(Recorded data)
┌────────
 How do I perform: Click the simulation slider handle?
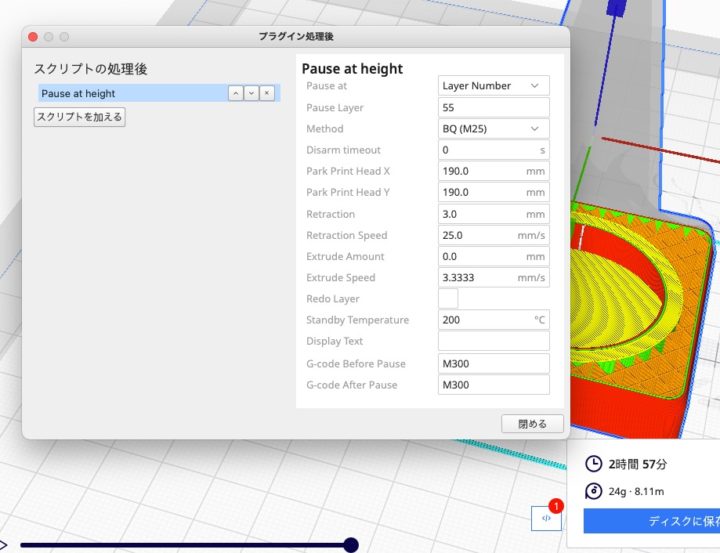pos(351,544)
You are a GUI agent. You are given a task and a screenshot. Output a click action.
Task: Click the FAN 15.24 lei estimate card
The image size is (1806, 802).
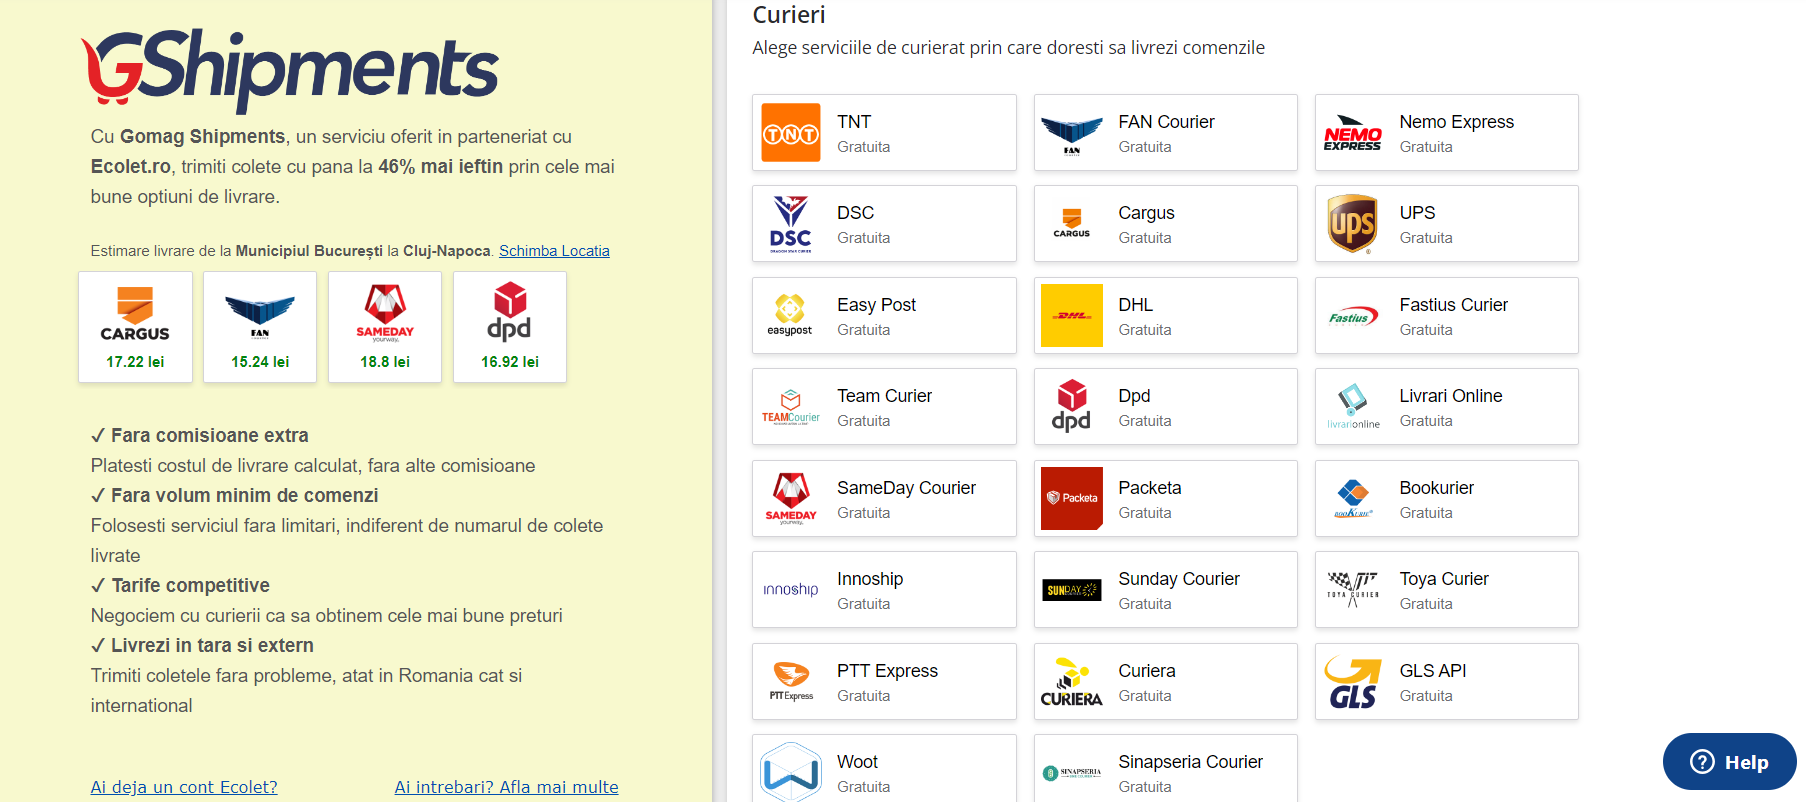260,327
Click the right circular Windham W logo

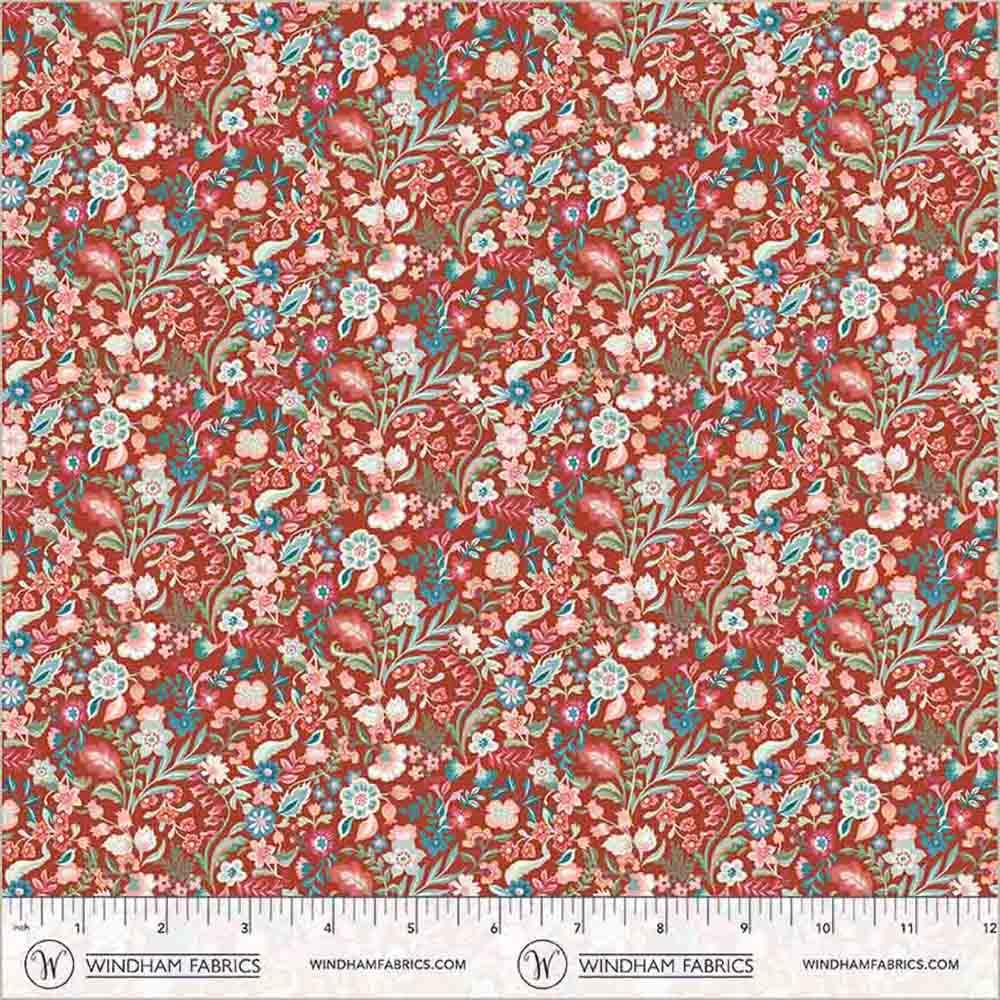pyautogui.click(x=541, y=965)
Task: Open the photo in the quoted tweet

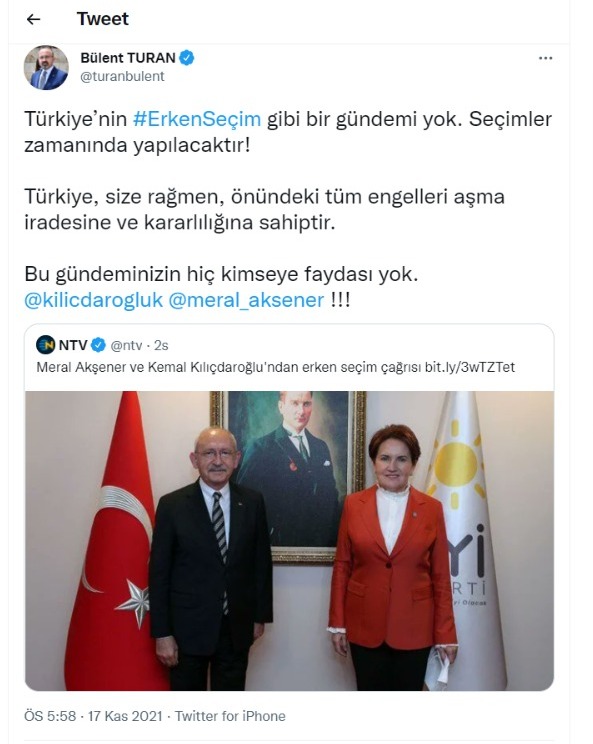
└────────
## ACTIVITY
All of the records above are to be copied exactly, minus the pictures.

## RESPONSE BELOW
 How do I perform: Click the simulation slider handle?
pos(351,544)
You are a GUI agent. You are given a task and a screenshot. Output a click action.
Task: Click the FAN 15.24 lei estimate card
The image size is (1806, 802).
260,327
Click the right circular Windham W logo

pyautogui.click(x=541, y=965)
Task: Open the photo in the quoted tweet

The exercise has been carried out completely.